Well, not yet, so let's be on time for once. I've been using the Let's Encrypt certs without any problems, but their short live span force me to look into the renewal process now. For Apache setups there seems to be an automated thingy, but as I'm using nginx, this might prove to be a bit more tedious. Let's see. The current situation, prior to any renewal actions/attempts, is as described in the original post.
To be using the latest and greatest, I've done a git pull
in the letsencrypt repos, resulting in a large list of deltas. Afterwards, letsencrypt-auto wants to update itself.
# ./letsencrypt-auto -h
Checking for new version...
Upgrading letsencrypt-auto 0.5.0.dev0 to 0.4.0...
(...)
Now, let's try to use the built-in renew
thing:
# ./letsencrypt-auto renew
Checking for new version...
Requesting root privileges to run letsencrypt...
/root/.local/share/letsencrypt/bin/letsencrypt --no-self-upgrade renew
Processing /etc/letsencrypt/renewal/luukhendriks.eu.conf
-------------------------------------------------------------------------------
The program nginx (process ID 14968) is already listening on TCP port 80.
(...)
Even though it fails, this looks promising: it knows where my certificates are stored on the filesystem, and without a proper nginx plugin it makes sense that we need to free up tcp/80 by hand.
Additionaly, people were complaining about the fact that one needs to run the letsencrypt scripts as root. There seems to be a privilege check now, as can be seen in the output above.
Processing /etc/letsencrypt/renewal/blog.luukhendriks.eu.conf
2016-02-20 12:04:10,903:WARNING:letsencrypt.cli:Attempting to renew cert from /etc/letsencrypt/renewal/blog.luukhendriks.eu.conf produced an unexpected error: You've asked to renew/replace a seemingly valid certificate with a test certificate (domains: blog.luukhendriks.eu, luukhendriks.eu, smokeping.luukhendriks.eu). We will not do that unless you use the --break-my-certs flag!. Skipping.

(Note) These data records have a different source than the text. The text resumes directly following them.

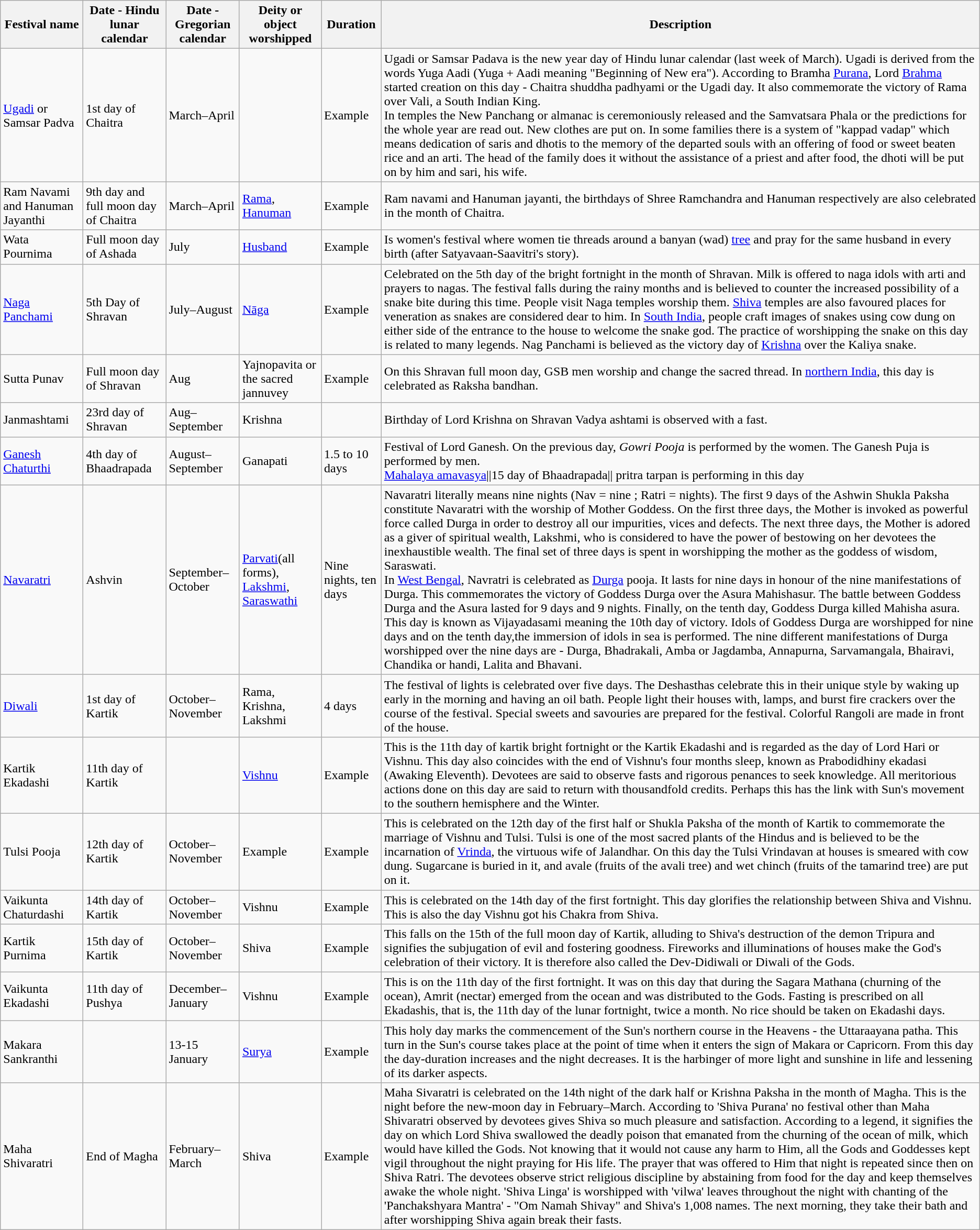
Naga Panchami (42, 309)
July (203, 247)
Nāga (280, 309)
Diwali (42, 706)
Makara Sankranthi (42, 1051)
On this Shravan full moon day, GSB men worship and change the sacred thread. In northern India, this day is celebrated as Raksha bandhan. (681, 378)
September–October (203, 580)
End of Magha (125, 1156)
Nine nights, ten days (352, 580)
Maha Shivaratri (42, 1156)
Parvati(all forms), Lakshmi, Saraswathi (280, 580)
Janmashtami (42, 420)
5th Day of Shravan (125, 309)
Rama, Krishna, Lakshmi (280, 706)
Full moon day of Ashada (125, 247)
Vaikunta Ekadashi (42, 996)
13-15 January (203, 1051)
11th day of Pushya (125, 996)
1st day of Chaitra (125, 115)
Wata Pournima (42, 247)
Birthday of Lord Krishna on Shravan Vadya ashtami is observed with a fast. (681, 420)
Ram Navami and Hanuman Jayanthi (42, 206)
1st day of Kartik (125, 706)
1.5 to 10 days (352, 461)
July–August (203, 309)
4 days (352, 706)
Husband (280, 247)
15th day of Kartik (125, 948)
December–January (203, 996)
12th day of Kartik (125, 851)
Festival name (42, 25)
Aug–September (203, 420)
4th day of Bhaadrapada (125, 461)
11th day of Kartik (125, 775)
Ugadi or Samsar Padva (42, 115)
Duration (352, 25)
Ganesh Chaturthi (42, 461)
Ram navami and Hanuman jayanti, the birthdays of Shree Ramchandra and Hanuman respectively are also celebrated in the month of Chaitra. (681, 206)
August–September (203, 461)
Description (681, 25)
23rd day of Shravan (125, 420)
Navaratri (42, 580)
Deity or object worshipped (280, 25)
Aug (203, 378)
Kartik Purnima (42, 948)
Krishna (280, 420)
Date - Gregorian calendar (203, 25)
Yajnopavita or the sacred jannuvey (280, 378)
14th day of Kartik (125, 907)
9th day and full moon day of Chaitra (125, 206)
Tulsi Pooja (42, 851)
Vaikunta Chaturdashi (42, 907)
Full moon day of Shravan (125, 378)
February–March (203, 1156)
Ganapati (280, 461)
Ashvin (125, 580)
Kartik Ekadashi (42, 775)
Sutta Punav (42, 378)
Surya (280, 1051)
Rama, Hanuman (280, 206)
Date - Hindu lunar calendar (125, 25)
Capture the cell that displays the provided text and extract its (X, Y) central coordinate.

This might come from some failed attempts when I started out with this whole Let's Encrypt thing. Are these perhaps leftovers from the closed beta certs? Looking into that specific .conf
file reveals that indeed an old server is used:
(...)
server = https://acme-staging.api.letsencrypt.org/directory
(...)
In my case, part of the problem was that I did not include all my subdomains when I initially generated the certs. This results in multiple certs, multiple .conf
files in the renewal
directory, and thus in a more cumbersome renewal process. I've added the subdomain to the domains
key in the .conf
file, and attempted another renewal.
# ./letsencrypt-auto --force-renew renew
The --force-renew
was needed as I've just updated the certificate, and the script sees no need for another renewal just yet. First I got a DNS related error, saying there was no A record for my domain. Just ran the same command again, and then it worked. Because of my edit in the .conf
file, some small changes in my nginx config were needed, but after that and a simple start/restart, things worked! Or ... well...
Simply adding the extra subdomain is not enough, apparently. The newly added subdomain does not serve a valid certificate, or better put, the generated certificate does not include information on that added subdomain.
The good news is, that the other subdomains worked perfectly fine. So, the renewal approach as described works. In my case, I will generate new certificates with all subdomains included, so a new .conf
file is generated.
You did create that TLSA record right? Make sure you update it, as it is simply serving a wrong hash now. See the original post for some one-liners on this.